Effects of KR-30035, a novel multidrug-resistance modulator, on the cardiovascular system of rats in vivo and on the cell cycle of human cancer cells in vitro.

ABSTRACT

The present study was performed to evaluate the adverse effects of KR-30035, a multidrug-resistance modulator, on the cardiovascular system in vivo, along with its effect on paclitaxel-induced cell cycle arrest in cultured cancer cells. In anesthetized rats, KR-30035 was about 10-fold less potent than verapamil in lowering blood pressure (i.v. ED20 0.320+/-0.052 and 0.034+/-0.005 mg/kg, respectively) and in producing electrocardiogram changes. In conscious spontaneously hypertensive rats, verapamil caused a significant antihypertensive effects at the doses tested (p.o. ED20, 7.8+/-4.0 mg/kg), whereas KR-30035 did not significantly change either the blood pressure or the heart rate at any doses tested (up to 100 mg/kg). The estimated i.v. LD50 values in mice were 5.9 and 48.9 mg/kg for verapamil and KR-30035, respectively.

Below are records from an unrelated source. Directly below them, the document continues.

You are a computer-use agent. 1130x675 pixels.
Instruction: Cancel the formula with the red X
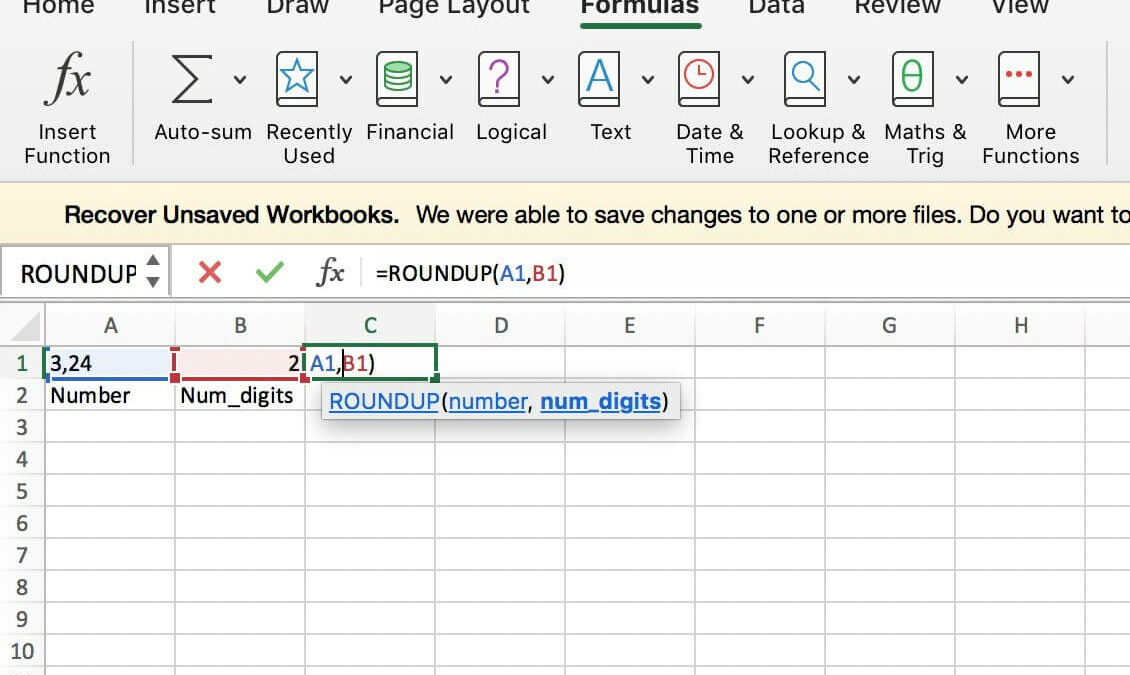point(212,272)
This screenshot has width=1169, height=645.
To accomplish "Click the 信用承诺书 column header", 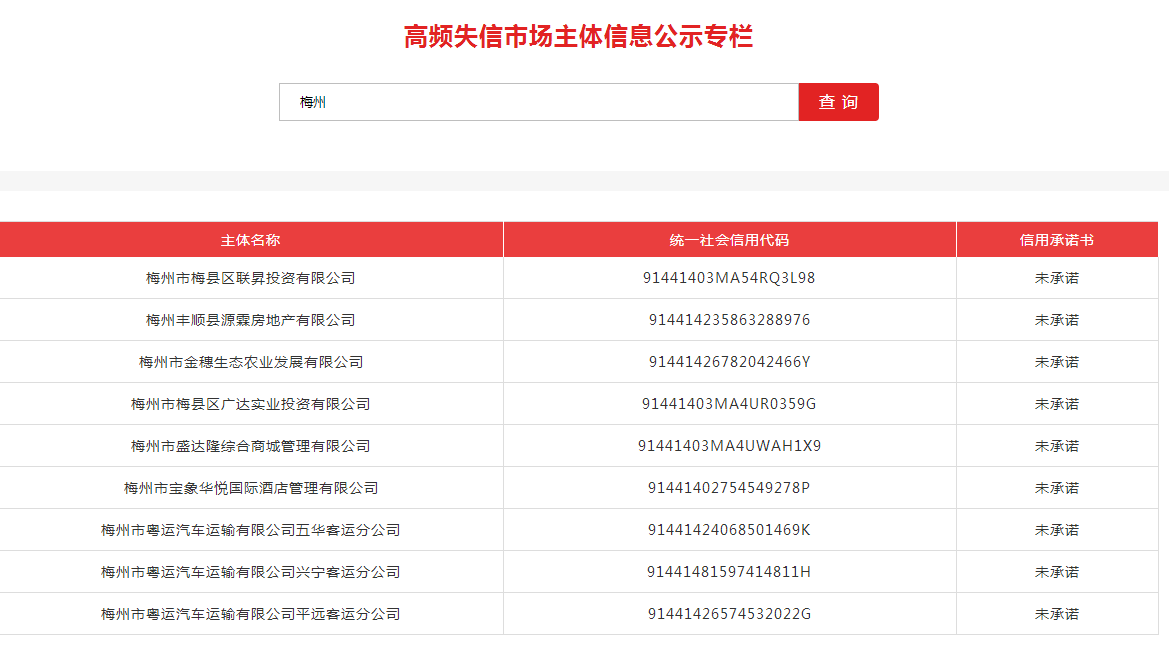I will pos(1056,240).
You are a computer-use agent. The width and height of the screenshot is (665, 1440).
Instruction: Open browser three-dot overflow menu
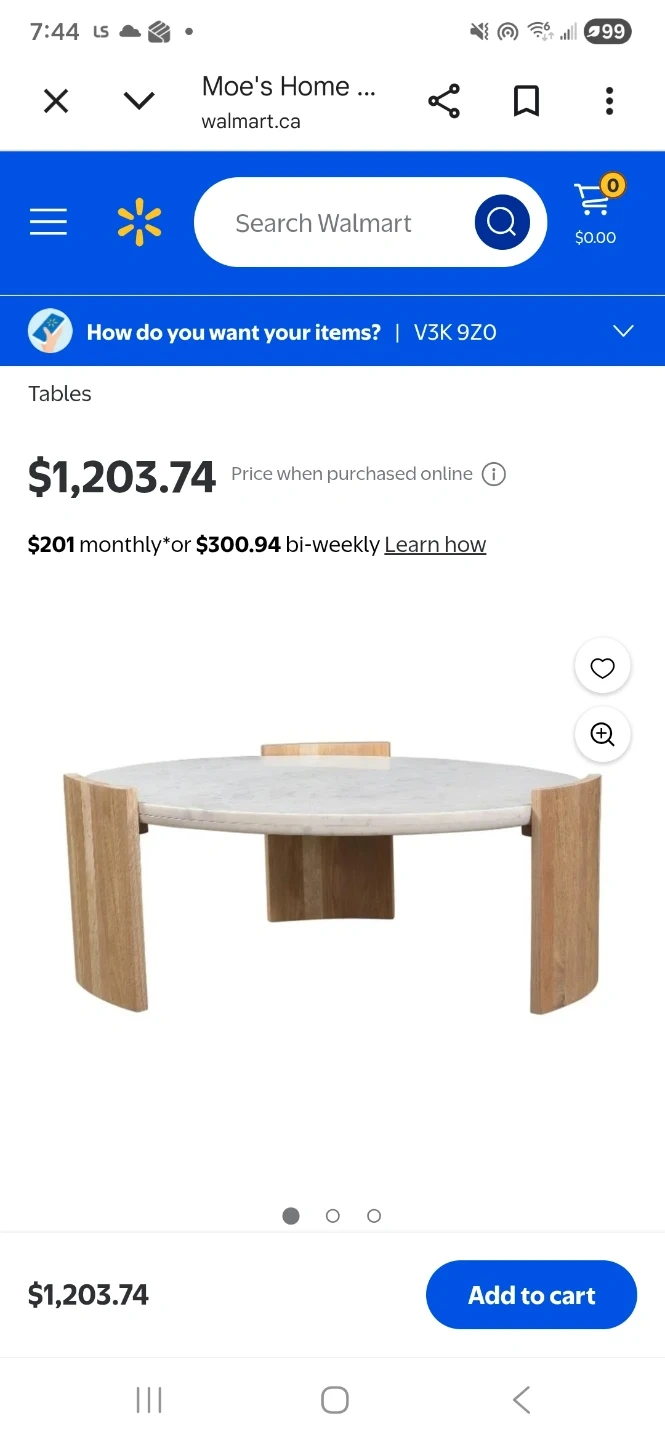point(609,101)
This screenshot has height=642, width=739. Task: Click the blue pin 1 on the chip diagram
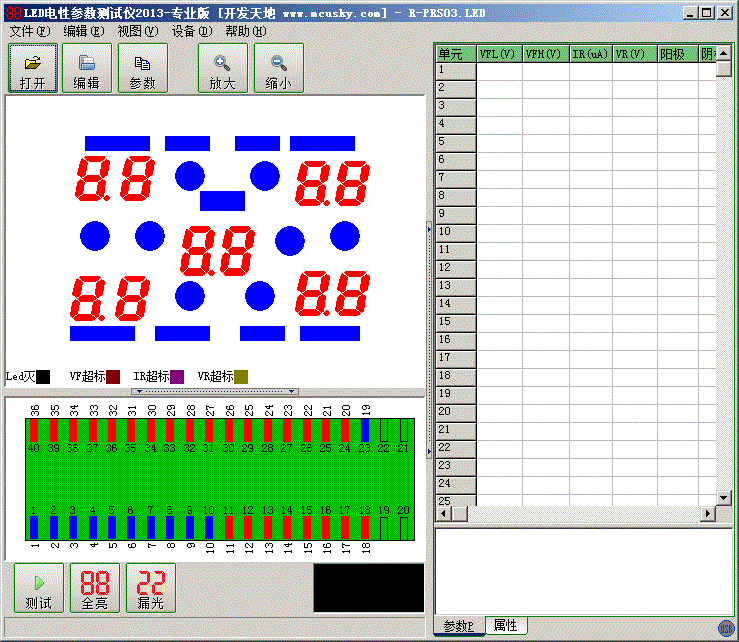coord(33,527)
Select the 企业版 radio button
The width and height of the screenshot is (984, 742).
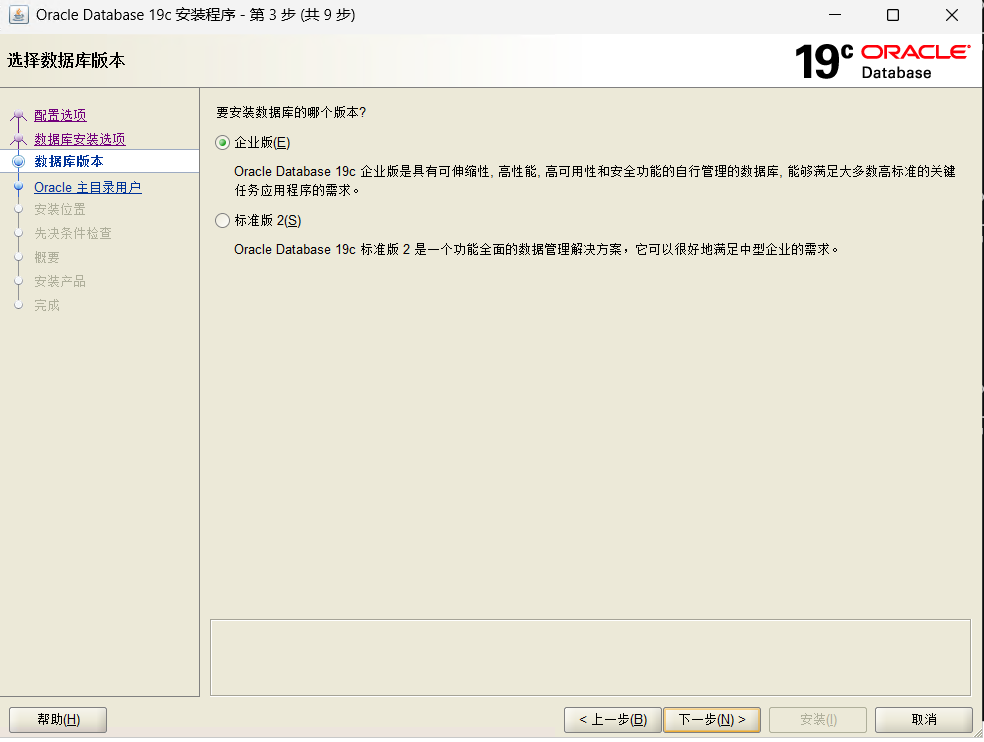221,142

In the presence of 10 microM KR-30035, paclitaxel (1 microM) when added to cultures of HCT15/CL02 human cancer cells greatly shifted the cell population from the G0/G1 phases towards G2/M phases (from 42.4, 30.3 and 27.3 to 14.6, 21.5 and 63.9% for the G0/G1, S and G2/M phases, respectively), with a similar magnitude to that of 10 microM verapamil (14.0, 15.7 and 70.3%, respectively). These results suggest that KR-30035 has weaker in vivo effects on the cardiovascular system compared with verapamil, while potentiating the G2/M arresting effect of paclitaxel on the cell cycle.